WHAT TO DO –
Turn these records into a numbered list, leaving out any blank lines.

DATA PROVIDED –
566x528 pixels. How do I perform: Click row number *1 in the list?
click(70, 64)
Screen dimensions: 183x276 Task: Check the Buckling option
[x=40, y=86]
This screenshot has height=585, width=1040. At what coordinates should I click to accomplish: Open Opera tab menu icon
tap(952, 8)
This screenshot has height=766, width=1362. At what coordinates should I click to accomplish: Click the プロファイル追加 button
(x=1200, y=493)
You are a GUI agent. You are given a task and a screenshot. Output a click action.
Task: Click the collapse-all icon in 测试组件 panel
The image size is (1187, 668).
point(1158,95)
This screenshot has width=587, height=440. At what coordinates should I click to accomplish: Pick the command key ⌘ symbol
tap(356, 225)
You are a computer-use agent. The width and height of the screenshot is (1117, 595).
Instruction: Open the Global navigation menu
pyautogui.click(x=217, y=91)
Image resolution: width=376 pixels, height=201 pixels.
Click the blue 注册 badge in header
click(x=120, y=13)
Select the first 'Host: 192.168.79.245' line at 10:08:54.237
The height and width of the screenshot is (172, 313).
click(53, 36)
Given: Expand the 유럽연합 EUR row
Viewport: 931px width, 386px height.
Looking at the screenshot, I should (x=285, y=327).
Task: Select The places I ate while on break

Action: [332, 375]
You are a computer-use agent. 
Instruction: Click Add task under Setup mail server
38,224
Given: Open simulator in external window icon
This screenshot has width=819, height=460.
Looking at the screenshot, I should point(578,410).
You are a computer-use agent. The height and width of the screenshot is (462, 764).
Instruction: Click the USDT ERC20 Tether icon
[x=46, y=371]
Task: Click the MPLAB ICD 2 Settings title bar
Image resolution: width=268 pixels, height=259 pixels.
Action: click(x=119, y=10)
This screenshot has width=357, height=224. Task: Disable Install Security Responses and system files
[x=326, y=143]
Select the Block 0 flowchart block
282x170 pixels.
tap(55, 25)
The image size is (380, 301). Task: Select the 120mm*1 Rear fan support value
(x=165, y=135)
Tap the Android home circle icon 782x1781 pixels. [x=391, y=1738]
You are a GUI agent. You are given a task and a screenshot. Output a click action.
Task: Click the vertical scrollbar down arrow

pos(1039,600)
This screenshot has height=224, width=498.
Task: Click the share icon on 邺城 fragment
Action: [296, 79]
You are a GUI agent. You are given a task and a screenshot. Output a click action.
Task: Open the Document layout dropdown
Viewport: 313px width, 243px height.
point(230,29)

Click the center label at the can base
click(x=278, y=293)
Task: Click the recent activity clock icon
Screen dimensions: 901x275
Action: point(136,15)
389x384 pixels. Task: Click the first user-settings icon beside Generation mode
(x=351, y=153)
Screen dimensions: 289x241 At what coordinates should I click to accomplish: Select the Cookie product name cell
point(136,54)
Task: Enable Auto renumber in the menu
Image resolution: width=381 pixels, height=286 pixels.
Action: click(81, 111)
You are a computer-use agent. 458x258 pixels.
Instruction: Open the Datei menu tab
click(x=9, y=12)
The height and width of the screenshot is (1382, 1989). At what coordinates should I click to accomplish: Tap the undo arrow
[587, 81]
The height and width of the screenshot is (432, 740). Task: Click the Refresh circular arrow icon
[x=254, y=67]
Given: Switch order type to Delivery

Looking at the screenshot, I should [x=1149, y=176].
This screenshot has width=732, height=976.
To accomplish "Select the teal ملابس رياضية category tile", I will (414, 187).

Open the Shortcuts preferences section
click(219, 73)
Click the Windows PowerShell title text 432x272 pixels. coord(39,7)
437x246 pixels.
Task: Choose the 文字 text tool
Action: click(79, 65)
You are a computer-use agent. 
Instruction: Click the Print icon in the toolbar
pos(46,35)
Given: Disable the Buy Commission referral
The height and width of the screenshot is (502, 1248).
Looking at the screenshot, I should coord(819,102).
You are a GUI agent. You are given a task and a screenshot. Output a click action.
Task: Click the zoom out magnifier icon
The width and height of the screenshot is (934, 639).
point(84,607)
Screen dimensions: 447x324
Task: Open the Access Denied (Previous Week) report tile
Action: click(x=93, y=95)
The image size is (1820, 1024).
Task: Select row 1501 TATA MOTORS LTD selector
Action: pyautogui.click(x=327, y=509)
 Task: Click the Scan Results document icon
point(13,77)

RESPONSE TO THIS EXERCISE –
1. 566x528 pixels. How do I perform: Click row number *1 in the list?
2. click(70, 64)
3. Screen dimensions: 183x276 Task: Check the Buckling option
4. [x=40, y=86]
5. This screenshot has height=585, width=1040. At what coordinates should I click to accomplish: Open Opera tab menu icon
6. tap(952, 8)
7. This screenshot has height=766, width=1362. At what coordinates should I click to accomplish: Click the プロファイル追加 button
8. (x=1200, y=493)
9. You are a GUI agent. You are given a task and a screenshot. Output a click action.
10. Task: Click the collapse-all icon in 测试组件 panel
11. The image size is (1187, 668).
12. point(1158,95)
13. This screenshot has width=587, height=440. At what coordinates should I click to accomplish: Pick the command key ⌘ symbol
14. tap(356, 225)
15. You are a computer-use agent. The width and height of the screenshot is (1117, 595).
16. Instruction: Open the Global navigation menu
17. pyautogui.click(x=217, y=91)
18. Image resolution: width=376 pixels, height=201 pixels.
19. Click the blue 注册 badge in header
20. click(x=120, y=13)
21. Select the first 'Host: 192.168.79.245' line at 10:08:54.237
22. The height and width of the screenshot is (172, 313).
23. click(53, 36)
24. Given: Expand the 유럽연합 EUR row
25. Viewport: 931px width, 386px height.
26. Looking at the screenshot, I should (x=285, y=327).
27. Task: Select The places I ate while on break
28. Action: [332, 375]
29. You are a computer-use agent. 
30. Instruction: Click Add task under Setup mail server
31. 38,224
32. Given: Open simulator in external window icon
33. This screenshot has width=819, height=460.
34. Looking at the screenshot, I should point(578,410).
35. You are a computer-use agent. The height and width of the screenshot is (462, 764).
36. Instruction: Click the USDT ERC20 Tether icon
37. [x=46, y=371]
38. Task: Click the MPLAB ICD 2 Settings title bar
39. Image resolution: width=268 pixels, height=259 pixels.
40. Action: click(x=119, y=10)
41. This screenshot has width=357, height=224. Task: Disable Install Security Responses and system files
42. [x=326, y=143]
43. Select the Block 0 flowchart block
44. 282x170 pixels.
45. tap(55, 25)
46. The image size is (380, 301). Task: Select the 120mm*1 Rear fan support value
47. (x=165, y=135)
48. Tap the Android home circle icon 782x1781 pixels. [x=391, y=1738]
49. You are a GUI agent. You are given a task and a screenshot. Output a click action.
50. Task: Click the vertical scrollbar down arrow
51. pos(1039,600)
52. This screenshot has height=224, width=498.
53. Task: Click the share icon on 邺城 fragment
54. Action: [296, 79]
55. You are a GUI agent. You are given a task and a screenshot. Output a click action.
56. Task: Open the Document layout dropdown
57. Viewport: 313px width, 243px height.
58. point(230,29)
59. Click the center label at the can base
60. click(x=278, y=293)
61. Task: Click the recent activity clock icon
62. Screen dimensions: 901x275
63. Action: point(136,15)
64. 389x384 pixels. Task: Click the first user-settings icon beside Generation mode
65. (x=351, y=153)
66. Screen dimensions: 289x241 At what coordinates should I click to accomplish: Select the Cookie product name cell
67. point(136,54)
68. Task: Enable Auto renumber in the menu
69. Image resolution: width=381 pixels, height=286 pixels.
70. Action: click(81, 111)
71. You are a computer-use agent. 458x258 pixels.
72. Instruction: Open the Datei menu tab
73. click(x=9, y=12)
74. The height and width of the screenshot is (1382, 1989). At what coordinates should I click to accomplish: Tap the undo arrow
75. [587, 81]
76. The height and width of the screenshot is (432, 740). Task: Click the Refresh circular arrow icon
77. [x=254, y=67]
78. Given: Switch order type to Delivery
79. Looking at the screenshot, I should [x=1149, y=176].
80. This screenshot has width=732, height=976.
81. To accomplish "Select the teal ملابس رياضية category tile", I will (414, 187).
82. Open the Shortcuts preferences section
83. click(219, 73)
84. Click the Windows PowerShell title text 432x272 pixels. coord(39,7)
85. 437x246 pixels.
86. Task: Choose the 文字 text tool
87. Action: click(79, 65)
88. You are a computer-use agent. 
89. Instruction: Click the Print icon in the toolbar
90. pos(46,35)
91. Given: Disable the Buy Commission referral
92. The height and width of the screenshot is (502, 1248).
93. Looking at the screenshot, I should coord(819,102).
94. You are a GUI agent. You are given a task and a screenshot. Output a click action.
95. Task: Click the zoom out magnifier icon
96. The width and height of the screenshot is (934, 639).
97. point(84,607)
98. Screen dimensions: 447x324
99. Task: Open the Access Denied (Previous Week) report tile
100. Action: click(x=93, y=95)
101. The image size is (1820, 1024).
102. Task: Select row 1501 TATA MOTORS LTD selector
103. Action: pyautogui.click(x=327, y=509)
104.  Task: Click the Scan Results document icon
105. point(13,77)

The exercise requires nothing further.